Programmed cell death, or apoptosis (ref. 1), is a fundamental process in the regulation of many biologic processes. Indeed, either in differentiation processes and in mature tissues, balance between cellular compartments is determined by the ratio between cellular proliferation and programmed cell death. Alterations, either as a deregulated stimulation or a defective functioning, of apoptosis underlie many pathologies. Tissue degenerative diseases (of brain, such as in several forms of dementia, and of various other tissues) or diseases due to tissue acute damages (like infarcts of hearth, brain or other organs) or to excessive and/or deregulated inflammation involve apoptosis. Finding elements and tools that regulate apoptosis is important since it can allow, in these cases, to block the death process that causes the disease. On the other hand, in other pathologies, such as autoimmune diseases, apoptosis deregulation leads to aberrant expansion of cells, that attack our organism. Elements able to regulate apoptosis can, in these cases, equilibrate the death process in these cells and cure the disease. In other pathologies, including first of all neoplasias, cells display a reduced sensitivity to apoptosis and this leads to two consequences: one in pathogenesis, since the reduced sensitivity to apoptosis underlies the neoplastic clone expansion, and the other in therapy, since such reduced sensitivity determines neoplastic cell resistance to therapies (chemo- and radiotherapies, therapies with biological modifiers, etc.) that should induce their death. Finding elements that regulate apoptosis can therefore allow to either fight the arising of neoplasia and determine therapeutically neoplastic cell death. This indeed today represents a fundamental approach of research in oncology. Finally, in other conditions like ageing, or in hyperplastic or dysplastic alterations like myelodisplastic diseases and others, apoptosis exerts a fundamental role and to be able to affect it can allow to affect the process.

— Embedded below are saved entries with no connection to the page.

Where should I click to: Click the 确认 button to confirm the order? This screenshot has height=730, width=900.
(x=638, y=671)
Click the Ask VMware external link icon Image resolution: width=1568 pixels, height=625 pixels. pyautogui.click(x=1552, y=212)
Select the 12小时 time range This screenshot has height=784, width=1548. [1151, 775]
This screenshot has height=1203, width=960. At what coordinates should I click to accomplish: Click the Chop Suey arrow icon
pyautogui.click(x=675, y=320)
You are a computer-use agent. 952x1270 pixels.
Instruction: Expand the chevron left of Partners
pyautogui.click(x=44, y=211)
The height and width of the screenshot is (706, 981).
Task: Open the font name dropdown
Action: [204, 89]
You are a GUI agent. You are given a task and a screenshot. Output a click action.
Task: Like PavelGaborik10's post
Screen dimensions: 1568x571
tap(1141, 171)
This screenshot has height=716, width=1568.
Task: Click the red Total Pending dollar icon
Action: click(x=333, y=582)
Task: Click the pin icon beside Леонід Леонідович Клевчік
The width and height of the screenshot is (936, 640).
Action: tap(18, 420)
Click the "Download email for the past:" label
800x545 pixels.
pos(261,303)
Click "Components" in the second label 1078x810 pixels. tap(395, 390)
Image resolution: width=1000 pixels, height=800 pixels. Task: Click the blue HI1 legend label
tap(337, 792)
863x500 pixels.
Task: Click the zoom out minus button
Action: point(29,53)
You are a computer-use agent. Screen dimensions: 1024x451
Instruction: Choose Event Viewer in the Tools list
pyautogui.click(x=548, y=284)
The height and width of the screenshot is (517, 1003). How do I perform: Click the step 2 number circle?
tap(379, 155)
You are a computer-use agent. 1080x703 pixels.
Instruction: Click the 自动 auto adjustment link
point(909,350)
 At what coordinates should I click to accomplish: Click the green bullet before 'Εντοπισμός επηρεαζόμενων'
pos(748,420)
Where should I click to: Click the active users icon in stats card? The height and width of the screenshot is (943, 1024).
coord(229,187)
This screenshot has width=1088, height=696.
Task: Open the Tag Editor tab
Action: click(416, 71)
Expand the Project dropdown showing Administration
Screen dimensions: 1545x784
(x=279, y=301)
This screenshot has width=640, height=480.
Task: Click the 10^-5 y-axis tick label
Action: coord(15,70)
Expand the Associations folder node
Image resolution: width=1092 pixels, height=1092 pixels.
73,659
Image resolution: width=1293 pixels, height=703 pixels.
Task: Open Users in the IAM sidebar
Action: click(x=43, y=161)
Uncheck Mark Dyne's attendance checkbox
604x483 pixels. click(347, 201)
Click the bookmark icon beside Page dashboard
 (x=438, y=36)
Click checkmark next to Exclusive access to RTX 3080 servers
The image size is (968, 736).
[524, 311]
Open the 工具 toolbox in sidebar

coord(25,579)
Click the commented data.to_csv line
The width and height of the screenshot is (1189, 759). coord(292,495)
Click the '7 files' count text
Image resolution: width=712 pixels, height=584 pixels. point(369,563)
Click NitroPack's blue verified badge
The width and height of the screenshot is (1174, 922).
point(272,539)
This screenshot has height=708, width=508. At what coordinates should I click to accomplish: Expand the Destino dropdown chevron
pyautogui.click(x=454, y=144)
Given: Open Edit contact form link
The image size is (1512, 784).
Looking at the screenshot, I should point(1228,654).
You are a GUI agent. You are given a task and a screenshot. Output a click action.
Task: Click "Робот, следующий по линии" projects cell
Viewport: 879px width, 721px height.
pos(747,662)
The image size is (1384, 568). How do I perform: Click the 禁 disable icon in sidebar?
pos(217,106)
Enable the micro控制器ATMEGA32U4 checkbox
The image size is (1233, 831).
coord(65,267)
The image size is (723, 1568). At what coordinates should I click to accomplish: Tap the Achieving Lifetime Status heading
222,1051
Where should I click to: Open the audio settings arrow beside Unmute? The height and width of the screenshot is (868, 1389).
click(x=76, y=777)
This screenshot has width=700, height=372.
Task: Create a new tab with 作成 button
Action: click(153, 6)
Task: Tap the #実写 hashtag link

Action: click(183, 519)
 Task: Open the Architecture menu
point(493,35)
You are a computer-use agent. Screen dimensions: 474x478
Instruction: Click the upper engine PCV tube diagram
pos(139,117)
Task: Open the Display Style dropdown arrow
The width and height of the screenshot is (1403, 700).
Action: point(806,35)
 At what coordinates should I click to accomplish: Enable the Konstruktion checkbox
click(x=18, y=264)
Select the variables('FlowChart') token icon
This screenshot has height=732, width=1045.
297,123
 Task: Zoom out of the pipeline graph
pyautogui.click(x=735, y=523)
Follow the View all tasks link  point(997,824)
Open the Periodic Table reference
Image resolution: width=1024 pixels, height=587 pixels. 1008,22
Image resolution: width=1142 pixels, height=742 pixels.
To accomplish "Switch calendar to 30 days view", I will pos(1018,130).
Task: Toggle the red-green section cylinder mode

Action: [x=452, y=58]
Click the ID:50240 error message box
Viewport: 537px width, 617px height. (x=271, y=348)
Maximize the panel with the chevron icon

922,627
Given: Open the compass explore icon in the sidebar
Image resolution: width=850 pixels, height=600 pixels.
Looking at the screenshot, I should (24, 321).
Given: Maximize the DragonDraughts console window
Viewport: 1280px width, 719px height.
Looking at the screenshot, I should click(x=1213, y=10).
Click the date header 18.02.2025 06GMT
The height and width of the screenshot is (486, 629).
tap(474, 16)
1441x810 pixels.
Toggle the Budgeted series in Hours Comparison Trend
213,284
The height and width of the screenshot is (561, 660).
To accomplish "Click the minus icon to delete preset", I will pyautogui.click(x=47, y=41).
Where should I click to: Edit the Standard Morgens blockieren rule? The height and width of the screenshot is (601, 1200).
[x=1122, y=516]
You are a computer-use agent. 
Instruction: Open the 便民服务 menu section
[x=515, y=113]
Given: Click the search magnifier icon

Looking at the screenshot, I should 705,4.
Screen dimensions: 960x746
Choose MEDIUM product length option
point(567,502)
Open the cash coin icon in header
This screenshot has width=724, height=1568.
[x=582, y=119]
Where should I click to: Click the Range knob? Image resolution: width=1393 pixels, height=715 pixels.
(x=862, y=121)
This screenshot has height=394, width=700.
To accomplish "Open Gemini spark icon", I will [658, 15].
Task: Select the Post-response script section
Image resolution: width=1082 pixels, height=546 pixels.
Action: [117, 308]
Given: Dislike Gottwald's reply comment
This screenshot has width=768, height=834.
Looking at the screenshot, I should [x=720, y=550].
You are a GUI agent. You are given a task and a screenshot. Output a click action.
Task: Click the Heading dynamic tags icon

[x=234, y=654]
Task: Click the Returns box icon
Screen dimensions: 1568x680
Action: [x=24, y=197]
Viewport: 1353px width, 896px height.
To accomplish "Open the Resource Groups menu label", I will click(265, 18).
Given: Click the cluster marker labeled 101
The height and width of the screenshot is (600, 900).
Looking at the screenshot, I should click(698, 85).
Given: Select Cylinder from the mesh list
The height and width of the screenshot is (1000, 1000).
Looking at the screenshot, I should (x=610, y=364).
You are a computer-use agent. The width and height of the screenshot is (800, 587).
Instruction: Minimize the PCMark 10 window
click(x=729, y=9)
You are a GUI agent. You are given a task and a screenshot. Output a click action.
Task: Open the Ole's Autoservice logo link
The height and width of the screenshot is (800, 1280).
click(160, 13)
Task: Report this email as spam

Several apoptosis-regulating elements are known: caspases, intracellular enzymes that can induce cell death, and their inhibitors or activators; proteins of mitochondrion, an organelle in which fundamental apoptosis-regulating processes take place; and other molecules. However, evidence in literature indicate that there are other elements, not yet characterised, that regulate apoptosis (1). For example, apoptosis can be regulated by the activity of transcription factors NF-κB/Rel (Ref. 6). However, it is still poorly known what are all genes on which these transcription factors act in regulating apoptosis. We therefore aimed at identifying, through modulating NF-κB/Rel activity, novel nucleotide sequences able to affect apoptosis.